Items listed in a dataset:
********
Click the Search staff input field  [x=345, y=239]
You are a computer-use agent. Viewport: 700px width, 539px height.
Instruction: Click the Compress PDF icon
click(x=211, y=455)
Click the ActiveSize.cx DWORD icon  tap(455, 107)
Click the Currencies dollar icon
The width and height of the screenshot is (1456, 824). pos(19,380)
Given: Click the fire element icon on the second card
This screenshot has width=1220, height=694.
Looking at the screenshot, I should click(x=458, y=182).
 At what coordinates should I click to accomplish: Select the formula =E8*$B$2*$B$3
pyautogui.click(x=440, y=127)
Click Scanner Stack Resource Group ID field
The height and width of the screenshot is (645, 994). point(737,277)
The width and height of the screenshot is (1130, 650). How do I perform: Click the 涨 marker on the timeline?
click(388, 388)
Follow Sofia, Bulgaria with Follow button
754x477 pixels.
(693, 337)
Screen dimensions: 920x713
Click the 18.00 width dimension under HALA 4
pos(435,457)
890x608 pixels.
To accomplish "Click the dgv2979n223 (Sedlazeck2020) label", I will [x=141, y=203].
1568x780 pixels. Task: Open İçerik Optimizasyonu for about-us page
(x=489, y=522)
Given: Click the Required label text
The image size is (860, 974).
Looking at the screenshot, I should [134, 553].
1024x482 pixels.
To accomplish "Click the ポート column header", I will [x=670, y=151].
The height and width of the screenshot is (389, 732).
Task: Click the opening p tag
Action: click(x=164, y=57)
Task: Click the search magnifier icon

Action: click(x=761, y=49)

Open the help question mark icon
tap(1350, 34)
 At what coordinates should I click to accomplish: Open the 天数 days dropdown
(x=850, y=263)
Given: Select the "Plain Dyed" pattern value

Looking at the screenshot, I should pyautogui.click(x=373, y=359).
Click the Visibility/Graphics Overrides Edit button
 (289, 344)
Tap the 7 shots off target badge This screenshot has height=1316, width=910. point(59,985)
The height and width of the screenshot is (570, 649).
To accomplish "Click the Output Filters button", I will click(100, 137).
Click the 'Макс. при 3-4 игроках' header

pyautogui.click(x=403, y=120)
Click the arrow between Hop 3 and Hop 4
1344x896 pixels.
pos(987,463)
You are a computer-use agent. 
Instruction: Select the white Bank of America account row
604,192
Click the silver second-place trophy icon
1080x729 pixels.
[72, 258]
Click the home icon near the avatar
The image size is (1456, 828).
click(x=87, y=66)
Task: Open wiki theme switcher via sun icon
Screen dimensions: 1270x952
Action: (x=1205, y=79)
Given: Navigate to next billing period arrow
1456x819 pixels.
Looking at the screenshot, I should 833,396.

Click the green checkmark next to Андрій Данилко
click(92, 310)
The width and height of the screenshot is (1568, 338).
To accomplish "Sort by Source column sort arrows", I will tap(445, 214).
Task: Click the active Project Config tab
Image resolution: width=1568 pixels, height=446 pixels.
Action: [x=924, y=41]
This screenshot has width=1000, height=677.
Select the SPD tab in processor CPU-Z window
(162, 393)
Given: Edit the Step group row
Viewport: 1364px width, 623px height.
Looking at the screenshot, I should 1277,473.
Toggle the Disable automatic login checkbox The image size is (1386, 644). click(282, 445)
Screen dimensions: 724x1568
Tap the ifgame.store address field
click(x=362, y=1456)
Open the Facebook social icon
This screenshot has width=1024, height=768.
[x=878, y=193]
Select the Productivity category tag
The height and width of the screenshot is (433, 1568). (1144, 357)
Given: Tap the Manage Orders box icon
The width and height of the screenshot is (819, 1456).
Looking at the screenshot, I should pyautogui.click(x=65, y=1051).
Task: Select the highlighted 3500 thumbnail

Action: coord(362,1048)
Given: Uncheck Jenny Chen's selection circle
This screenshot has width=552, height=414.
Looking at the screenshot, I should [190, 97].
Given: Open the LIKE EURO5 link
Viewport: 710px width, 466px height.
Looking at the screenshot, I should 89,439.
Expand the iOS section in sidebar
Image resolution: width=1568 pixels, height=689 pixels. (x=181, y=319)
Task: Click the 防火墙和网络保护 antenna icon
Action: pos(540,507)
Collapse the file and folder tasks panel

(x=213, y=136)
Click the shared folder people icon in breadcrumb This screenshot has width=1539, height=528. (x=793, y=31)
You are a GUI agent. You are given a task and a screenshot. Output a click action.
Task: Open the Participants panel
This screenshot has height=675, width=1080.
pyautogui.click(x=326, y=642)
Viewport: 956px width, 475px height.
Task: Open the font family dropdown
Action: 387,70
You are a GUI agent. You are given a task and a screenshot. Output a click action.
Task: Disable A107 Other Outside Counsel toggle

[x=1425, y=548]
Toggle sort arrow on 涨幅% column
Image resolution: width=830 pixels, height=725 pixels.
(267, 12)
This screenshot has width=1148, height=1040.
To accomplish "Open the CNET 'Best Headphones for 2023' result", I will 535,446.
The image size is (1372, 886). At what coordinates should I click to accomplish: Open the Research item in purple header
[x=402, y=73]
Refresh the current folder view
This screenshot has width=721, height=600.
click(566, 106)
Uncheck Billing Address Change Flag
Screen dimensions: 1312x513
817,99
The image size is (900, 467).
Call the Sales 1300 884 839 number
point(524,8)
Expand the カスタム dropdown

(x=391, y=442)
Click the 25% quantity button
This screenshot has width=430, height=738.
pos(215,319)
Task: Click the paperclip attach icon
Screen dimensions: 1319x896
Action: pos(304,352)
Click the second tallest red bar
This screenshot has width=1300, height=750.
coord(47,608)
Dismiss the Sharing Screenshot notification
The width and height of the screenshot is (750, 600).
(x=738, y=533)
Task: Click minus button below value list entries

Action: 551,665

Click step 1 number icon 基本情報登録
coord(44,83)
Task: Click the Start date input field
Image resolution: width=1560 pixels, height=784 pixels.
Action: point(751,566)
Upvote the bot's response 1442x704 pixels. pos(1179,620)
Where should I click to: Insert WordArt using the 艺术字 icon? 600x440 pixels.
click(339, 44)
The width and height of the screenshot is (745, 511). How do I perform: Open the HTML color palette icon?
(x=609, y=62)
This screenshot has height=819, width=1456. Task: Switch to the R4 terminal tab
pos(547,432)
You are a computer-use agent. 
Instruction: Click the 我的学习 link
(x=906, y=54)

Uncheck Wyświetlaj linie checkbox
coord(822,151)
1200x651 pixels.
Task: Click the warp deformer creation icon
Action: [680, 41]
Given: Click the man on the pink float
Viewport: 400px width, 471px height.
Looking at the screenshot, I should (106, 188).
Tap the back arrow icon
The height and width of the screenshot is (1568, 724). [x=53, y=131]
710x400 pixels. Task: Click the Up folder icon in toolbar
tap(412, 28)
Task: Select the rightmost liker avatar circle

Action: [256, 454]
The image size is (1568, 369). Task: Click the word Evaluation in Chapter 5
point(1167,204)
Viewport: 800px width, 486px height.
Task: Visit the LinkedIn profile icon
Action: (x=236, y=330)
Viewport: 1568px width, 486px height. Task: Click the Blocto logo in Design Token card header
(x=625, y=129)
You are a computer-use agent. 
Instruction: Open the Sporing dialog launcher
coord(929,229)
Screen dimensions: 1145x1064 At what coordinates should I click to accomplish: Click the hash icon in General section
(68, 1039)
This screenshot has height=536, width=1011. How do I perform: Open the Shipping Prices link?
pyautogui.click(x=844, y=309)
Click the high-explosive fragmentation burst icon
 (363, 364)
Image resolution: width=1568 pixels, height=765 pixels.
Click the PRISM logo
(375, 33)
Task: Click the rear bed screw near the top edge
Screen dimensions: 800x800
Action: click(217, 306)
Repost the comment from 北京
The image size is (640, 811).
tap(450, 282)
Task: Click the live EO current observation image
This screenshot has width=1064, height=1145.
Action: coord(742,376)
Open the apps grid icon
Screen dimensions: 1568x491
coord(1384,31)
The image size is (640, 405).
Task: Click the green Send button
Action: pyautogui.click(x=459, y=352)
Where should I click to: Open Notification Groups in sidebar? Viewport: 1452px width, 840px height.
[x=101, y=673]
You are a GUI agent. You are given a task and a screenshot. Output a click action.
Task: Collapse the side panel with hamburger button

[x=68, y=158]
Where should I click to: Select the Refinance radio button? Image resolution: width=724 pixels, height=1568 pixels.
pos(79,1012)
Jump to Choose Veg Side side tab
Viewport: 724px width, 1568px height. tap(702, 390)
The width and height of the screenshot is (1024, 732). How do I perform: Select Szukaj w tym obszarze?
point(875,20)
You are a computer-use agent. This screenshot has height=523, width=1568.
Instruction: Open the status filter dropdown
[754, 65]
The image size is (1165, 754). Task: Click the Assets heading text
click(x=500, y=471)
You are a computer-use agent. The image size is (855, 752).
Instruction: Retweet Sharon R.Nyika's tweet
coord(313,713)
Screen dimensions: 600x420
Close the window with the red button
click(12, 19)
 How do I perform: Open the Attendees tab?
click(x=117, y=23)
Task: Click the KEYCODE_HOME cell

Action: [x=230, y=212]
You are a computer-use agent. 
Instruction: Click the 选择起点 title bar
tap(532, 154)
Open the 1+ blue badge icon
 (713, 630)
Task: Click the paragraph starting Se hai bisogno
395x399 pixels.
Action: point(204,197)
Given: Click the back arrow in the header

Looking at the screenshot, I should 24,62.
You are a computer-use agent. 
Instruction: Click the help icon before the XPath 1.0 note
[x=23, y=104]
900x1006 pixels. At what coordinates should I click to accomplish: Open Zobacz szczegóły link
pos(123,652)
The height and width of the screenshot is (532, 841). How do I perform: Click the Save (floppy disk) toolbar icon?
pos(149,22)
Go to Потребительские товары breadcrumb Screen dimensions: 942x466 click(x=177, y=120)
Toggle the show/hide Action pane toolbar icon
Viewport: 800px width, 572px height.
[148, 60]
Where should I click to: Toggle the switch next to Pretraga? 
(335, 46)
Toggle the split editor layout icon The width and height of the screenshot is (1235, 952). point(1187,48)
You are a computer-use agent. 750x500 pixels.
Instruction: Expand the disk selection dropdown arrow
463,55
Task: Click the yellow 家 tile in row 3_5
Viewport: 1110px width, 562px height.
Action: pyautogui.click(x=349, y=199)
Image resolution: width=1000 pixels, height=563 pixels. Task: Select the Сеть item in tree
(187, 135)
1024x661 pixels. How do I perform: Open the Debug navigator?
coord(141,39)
********
▸ **Exercise**:
Transcribe the records above exactly, beginning at the line that contains "Task: Select the highlighted 3500 thumbnail" and ending with the line that contains "This screenshot has width=1148, height=1040.", both included, and nothing else.

▸ **Task answer**:
Task: Select the highlighted 3500 thumbnail

Action: coord(362,1048)
Given: Uncheck Jenny Chen's selection circle
This screenshot has width=552, height=414.
Looking at the screenshot, I should [190, 97].
Given: Open the LIKE EURO5 link
Viewport: 710px width, 466px height.
Looking at the screenshot, I should 89,439.
Expand the iOS section in sidebar
Image resolution: width=1568 pixels, height=689 pixels. (x=181, y=319)
Task: Click the 防火墙和网络保护 antenna icon
Action: pos(540,507)
Collapse the file and folder tasks panel

(x=213, y=136)
Click the shared folder people icon in breadcrumb This screenshot has width=1539, height=528. (x=793, y=31)
You are a GUI agent. You are given a task and a screenshot. Output a click action.
Task: Open the Participants panel
This screenshot has height=675, width=1080.
pyautogui.click(x=326, y=642)
Viewport: 956px width, 475px height.
Task: Open the font family dropdown
Action: 387,70
You are a GUI agent. You are given a task and a screenshot. Output a click action.
Task: Disable A107 Other Outside Counsel toggle

[x=1425, y=548]
Toggle sort arrow on 涨幅% column
Image resolution: width=830 pixels, height=725 pixels.
(267, 12)
This screenshot has width=1148, height=1040.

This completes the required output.